▸ **Dokumen**
%%

Setiap bulan ketujuh menurut Kalender
Tionghoa kita diingatkan untuk melakukan persembahyangan kepada sanak saudara
kita yang telah meninggal dan juga kepada arwah-arwah yang terlantar. Dengan
berpegang pada tradisi dan keyakinan tersebut, kita berasumsi bahwa mereka yang
telah mendahului kita, akan tetap hidup walaupun darah dan daging mereka telah
terurai atau sudah menjadi abu. Kita yakin jiwa atau aliran-kesadaran atau apa
pun sebutannya, akan terus hidup dengan masih memiliki identitas yang mereka
bawa dari kehidupan di dunia ini. Lalu kemana mereka yang kita kasihi ini
pergi?
Untuk mengetahui kemana almarhum atau
almarhumah itu pergi, kita mendapatkan jawabannya dari agama-agama yang banyak
dianut oleh penduduk dunia ini. Menurut kepercayaan dan tradisi Ibrahim, orang
mati pergi ke alam keberadaan tertentu setelah kematiannya; sebagaimana
ditentukan oleh Tuhan, atau penilaian ilahi lainnya, berdasarkan tindakan atau
kepercayaan mereka selama hidup. Sebaliknya, dalam agama-agama yang berasal
dari India, orang yang mati ini akan mengalami reinkarnasi atau tumimbal-lahir
yang berkelanjutan. Kelahiran-kembali yang baru ini ditentukan secara langsung
oleh tindakan individu tersebut di kehidupan yang sebelumnya. Jika individu
tersebut berupaya keras untuk tidak terlahir-kembali, ia telah mengenyam kebebasan yang
dinamakan mencapai moksa atau nirvāna.
Lalu apa nama kehidupan setelah kematian atau
dunia yang akan datang itu? Lazimnya orang menyebutnya sebagai akhirat, alam
baka, alam kematian, alam kubur, atau peristirahatan yang abadi. Dalam bahasa
Inggris dinamakan sebagai afterlife, life after death, atau hereafter. Pengetahuan perihal adanya
kelanjutan kehidupan setelah kematian, selain berasal dari ajaran agama, juga
berasal dari esoterikisme dan metafisika. Esoterikisme tidak lain pemikiran
filsafat mengenai evolusi manusia dan makhluk hidup lainnya.

%%

▸ **Baris yang diberikan**
%%

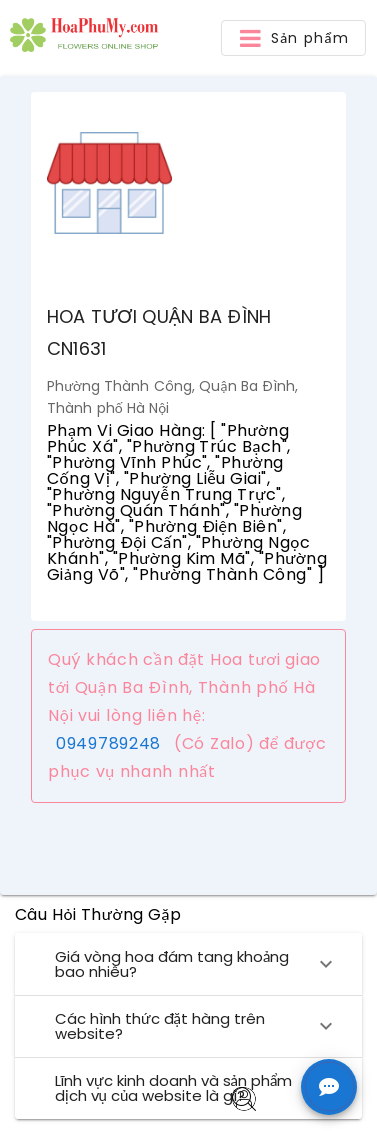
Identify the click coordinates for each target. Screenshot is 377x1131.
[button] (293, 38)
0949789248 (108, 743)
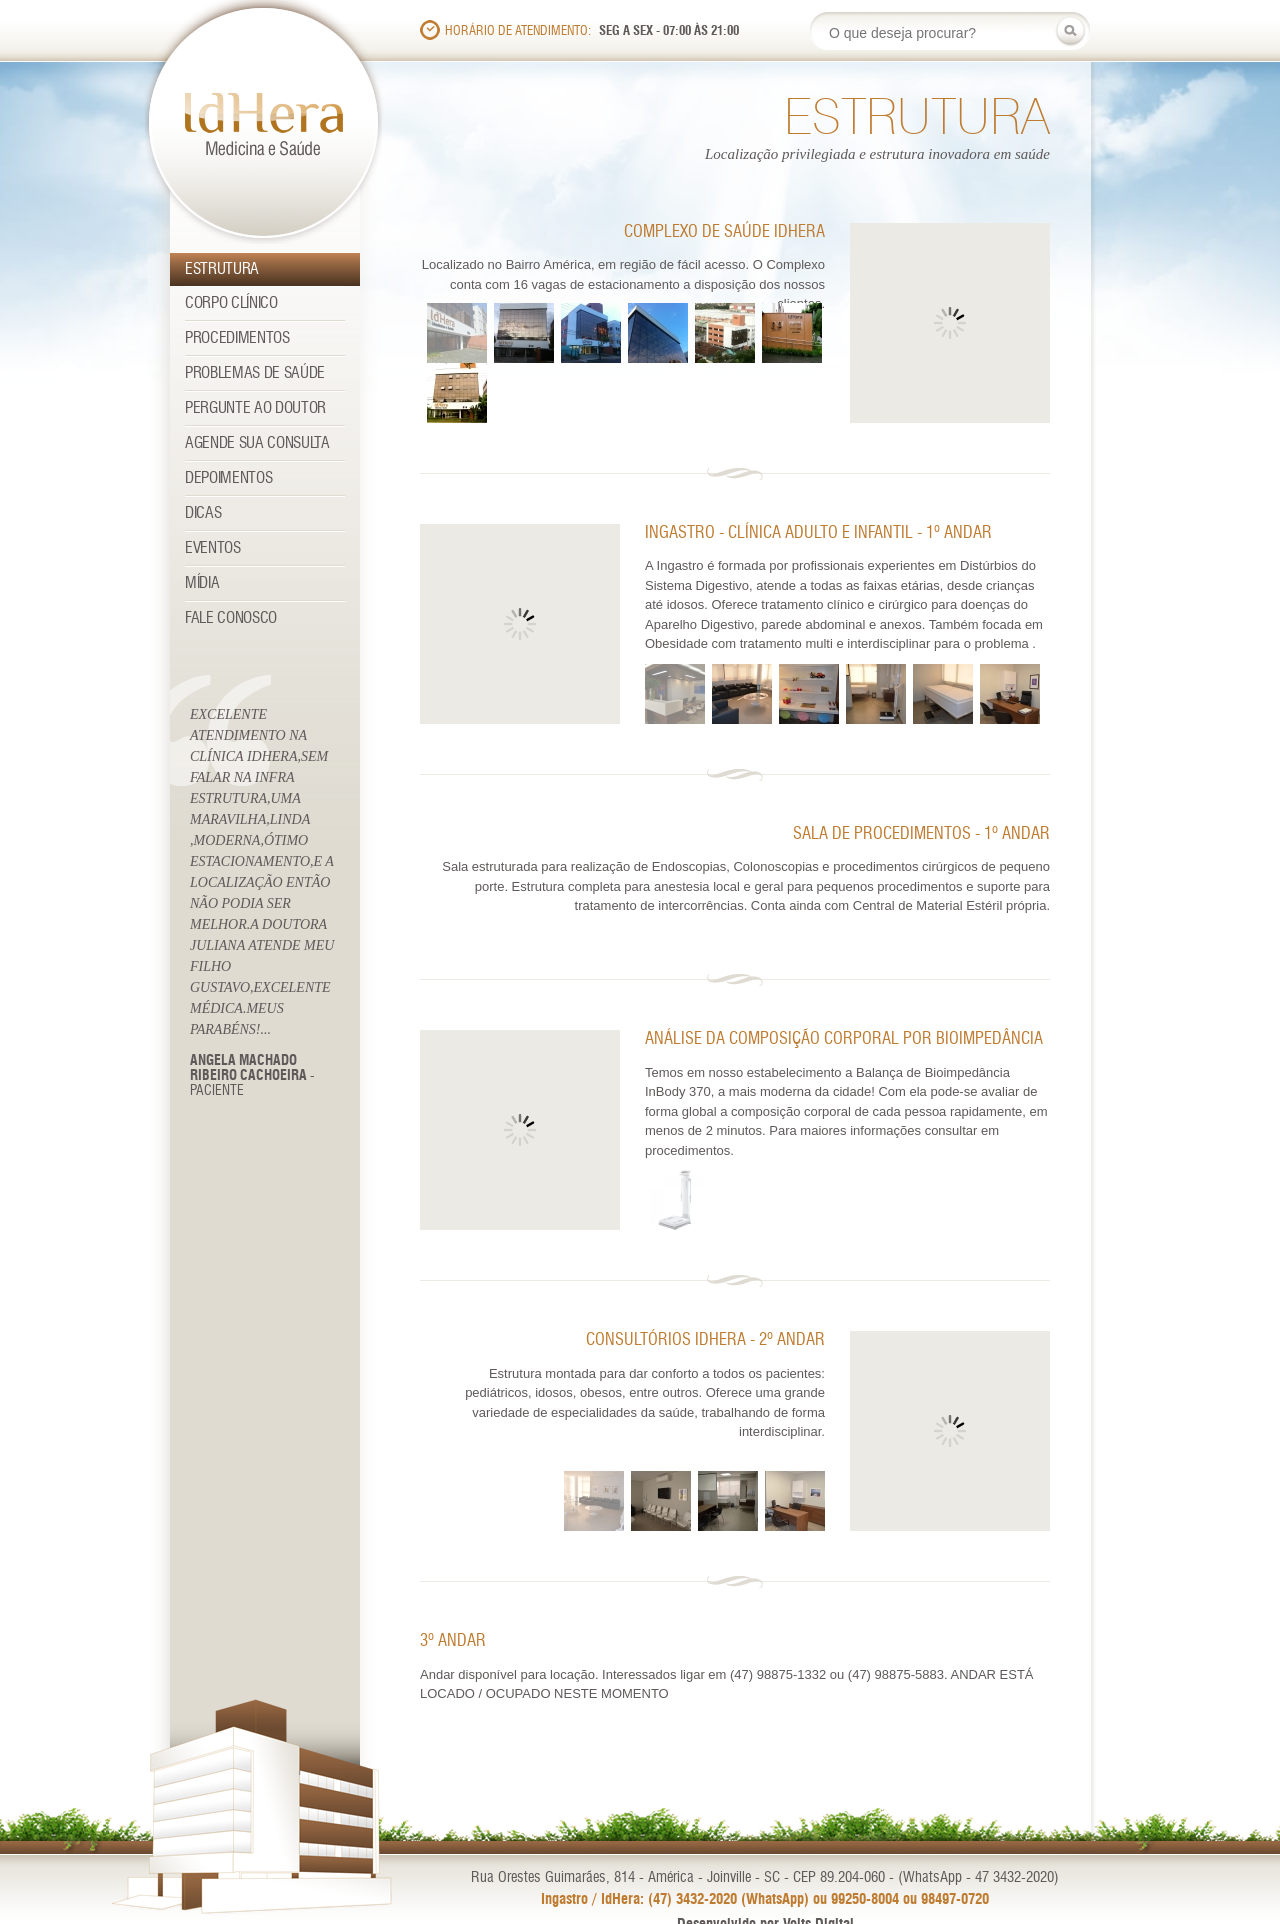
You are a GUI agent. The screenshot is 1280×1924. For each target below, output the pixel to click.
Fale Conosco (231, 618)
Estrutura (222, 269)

%%

▸ **Tugas**
A - Tulis ulang bagian teks tentang kehidupan setelah kematian yang dimulai pada "Lalu apa nama" dan berakhir pada "makhluk hidup lainnya.", dengan mengganti "metafisika" menjadi "teosofi".
B - Menurut teks tentang kehidupan setelah kematian, apa saja sebutan untuk kehidupan setelah kematian dalam bahasa Inggris?
Baris-baris di atas tidak dipakai untuk tugas ini.

▸ **Jawaban**
A -
Lalu apa nama kehidupan setelah kematian atau
dunia yang akan datang itu? Lazimnya orang menyebutnya sebagai akhirat, alam
baka, alam kematian, alam kubur, atau peristirahatan yang abadi. Dalam bahasa
Inggris dinamakan sebagai afterlife, life after death, atau hereafter. Pengetahuan perihal adanya
kelanjutan kehidupan setelah kematian, selain berasal dari ajaran agama, juga
berasal dari esoterikisme dan teosofi. Esoterikisme tidak lain pemikiran
filsafat mengenai evolusi manusia dan makhluk hidup lainnya.

B - Afterlife, life after death, atau hereafter.